Bu bölüm hiç içime sinmedi fakat paylaşayım dedim. Keyifli okumalar :))
Gözlerimdeki yaşları hızla sildim. Karanlık olduğu için ağladığımı anlayamazdı.
"Ge..gel."
Lanet sesim titrek çıkmamalıydı!
Yavaş adımlarla yatağın diğer kenarına gelip oturdu.

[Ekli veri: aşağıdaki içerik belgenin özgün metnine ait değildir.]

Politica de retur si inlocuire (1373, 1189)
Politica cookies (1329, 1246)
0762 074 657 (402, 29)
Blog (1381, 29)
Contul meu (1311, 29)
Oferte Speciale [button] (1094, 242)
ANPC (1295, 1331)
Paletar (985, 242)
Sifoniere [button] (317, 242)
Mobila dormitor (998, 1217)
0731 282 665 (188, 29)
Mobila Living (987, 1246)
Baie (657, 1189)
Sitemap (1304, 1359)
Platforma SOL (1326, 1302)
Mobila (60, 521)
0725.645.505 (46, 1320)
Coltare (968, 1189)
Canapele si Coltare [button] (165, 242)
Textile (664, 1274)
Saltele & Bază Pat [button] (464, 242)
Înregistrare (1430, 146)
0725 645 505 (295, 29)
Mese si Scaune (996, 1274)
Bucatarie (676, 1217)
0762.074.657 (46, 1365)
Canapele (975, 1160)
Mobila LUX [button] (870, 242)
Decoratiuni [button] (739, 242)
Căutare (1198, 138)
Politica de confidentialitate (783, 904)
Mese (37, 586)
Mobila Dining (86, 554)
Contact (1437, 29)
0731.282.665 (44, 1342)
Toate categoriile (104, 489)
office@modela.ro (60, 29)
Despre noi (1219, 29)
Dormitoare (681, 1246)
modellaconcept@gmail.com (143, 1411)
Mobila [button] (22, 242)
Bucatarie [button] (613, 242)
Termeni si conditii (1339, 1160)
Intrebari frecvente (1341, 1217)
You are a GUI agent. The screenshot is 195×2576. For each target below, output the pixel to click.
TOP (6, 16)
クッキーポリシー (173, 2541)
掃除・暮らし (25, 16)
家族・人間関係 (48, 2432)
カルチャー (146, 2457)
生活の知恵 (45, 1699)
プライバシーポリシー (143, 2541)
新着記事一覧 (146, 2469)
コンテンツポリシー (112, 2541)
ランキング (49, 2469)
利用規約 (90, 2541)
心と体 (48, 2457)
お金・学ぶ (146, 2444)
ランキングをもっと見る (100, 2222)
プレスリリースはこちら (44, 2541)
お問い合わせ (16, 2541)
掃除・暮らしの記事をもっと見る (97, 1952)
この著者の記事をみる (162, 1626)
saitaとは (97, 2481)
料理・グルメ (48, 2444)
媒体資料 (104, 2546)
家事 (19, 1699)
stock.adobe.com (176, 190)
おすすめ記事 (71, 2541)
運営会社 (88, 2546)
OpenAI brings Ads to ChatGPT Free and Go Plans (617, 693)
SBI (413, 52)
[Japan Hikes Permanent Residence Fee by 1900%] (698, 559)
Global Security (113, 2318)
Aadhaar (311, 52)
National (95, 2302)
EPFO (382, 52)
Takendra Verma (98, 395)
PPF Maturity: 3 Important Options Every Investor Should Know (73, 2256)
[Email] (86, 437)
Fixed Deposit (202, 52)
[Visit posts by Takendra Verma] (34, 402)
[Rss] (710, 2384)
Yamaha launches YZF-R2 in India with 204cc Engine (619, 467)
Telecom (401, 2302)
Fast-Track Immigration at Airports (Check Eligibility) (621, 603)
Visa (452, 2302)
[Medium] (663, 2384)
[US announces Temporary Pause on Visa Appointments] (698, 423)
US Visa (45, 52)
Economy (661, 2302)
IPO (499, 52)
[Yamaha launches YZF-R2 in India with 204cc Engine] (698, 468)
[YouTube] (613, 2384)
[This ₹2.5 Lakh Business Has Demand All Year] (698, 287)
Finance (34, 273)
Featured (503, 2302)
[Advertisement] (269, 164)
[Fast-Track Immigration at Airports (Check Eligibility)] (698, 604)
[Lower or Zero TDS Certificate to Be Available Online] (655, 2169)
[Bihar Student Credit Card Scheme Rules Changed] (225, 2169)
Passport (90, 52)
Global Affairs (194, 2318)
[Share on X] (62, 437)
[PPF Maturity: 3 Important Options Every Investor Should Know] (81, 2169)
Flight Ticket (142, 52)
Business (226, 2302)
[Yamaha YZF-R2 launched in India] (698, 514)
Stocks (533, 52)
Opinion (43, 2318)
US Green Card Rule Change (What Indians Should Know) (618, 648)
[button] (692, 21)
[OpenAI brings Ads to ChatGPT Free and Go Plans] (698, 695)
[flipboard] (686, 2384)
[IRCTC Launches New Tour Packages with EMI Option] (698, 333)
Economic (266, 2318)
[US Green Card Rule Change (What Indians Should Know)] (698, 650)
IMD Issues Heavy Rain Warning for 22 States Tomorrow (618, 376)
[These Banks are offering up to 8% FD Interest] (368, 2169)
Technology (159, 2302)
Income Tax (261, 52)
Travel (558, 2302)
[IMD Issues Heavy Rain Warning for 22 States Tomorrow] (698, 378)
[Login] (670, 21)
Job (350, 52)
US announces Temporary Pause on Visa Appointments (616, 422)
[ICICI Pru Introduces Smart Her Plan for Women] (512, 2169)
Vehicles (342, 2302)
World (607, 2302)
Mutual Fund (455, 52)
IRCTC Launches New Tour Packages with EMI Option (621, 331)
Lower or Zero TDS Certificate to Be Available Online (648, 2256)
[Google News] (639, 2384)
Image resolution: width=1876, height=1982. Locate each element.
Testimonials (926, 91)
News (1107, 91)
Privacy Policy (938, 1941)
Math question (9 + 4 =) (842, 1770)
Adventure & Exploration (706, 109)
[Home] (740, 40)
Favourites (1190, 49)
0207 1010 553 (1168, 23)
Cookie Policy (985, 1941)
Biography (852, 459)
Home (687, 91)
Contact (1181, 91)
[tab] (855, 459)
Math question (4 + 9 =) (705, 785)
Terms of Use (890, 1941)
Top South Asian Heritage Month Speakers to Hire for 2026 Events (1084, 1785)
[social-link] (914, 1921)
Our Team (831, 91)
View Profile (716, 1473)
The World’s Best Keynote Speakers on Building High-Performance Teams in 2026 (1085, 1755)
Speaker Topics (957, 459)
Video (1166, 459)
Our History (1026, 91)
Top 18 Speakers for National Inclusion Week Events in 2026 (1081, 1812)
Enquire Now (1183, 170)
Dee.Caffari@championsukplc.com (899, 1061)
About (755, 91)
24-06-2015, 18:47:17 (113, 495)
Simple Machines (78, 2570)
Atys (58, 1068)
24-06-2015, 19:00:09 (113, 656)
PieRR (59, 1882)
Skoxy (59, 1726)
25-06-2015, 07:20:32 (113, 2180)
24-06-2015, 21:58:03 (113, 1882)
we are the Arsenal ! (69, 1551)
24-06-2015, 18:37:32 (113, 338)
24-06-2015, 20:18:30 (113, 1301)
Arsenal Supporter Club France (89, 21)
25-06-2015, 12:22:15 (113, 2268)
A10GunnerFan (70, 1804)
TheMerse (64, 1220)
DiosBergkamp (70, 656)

Yüzü bana dönüktü.
"Yanında yatabilir miyim?"
Çok masum sordun ama..
"Hayır."
Cevabım çok keskin çıkmıştı. Ne yani beni sevmeyen bir adamla -bu eski sevgilim bile olsa- aynı yatakta yatamazdım.
"Hadi ama.."
Derken pikenin için girmişti bile. Hızla yatakrtan kalkıp 'Nereye?' diye bağırmasına aldırmadan koltuğa kıvrıldım.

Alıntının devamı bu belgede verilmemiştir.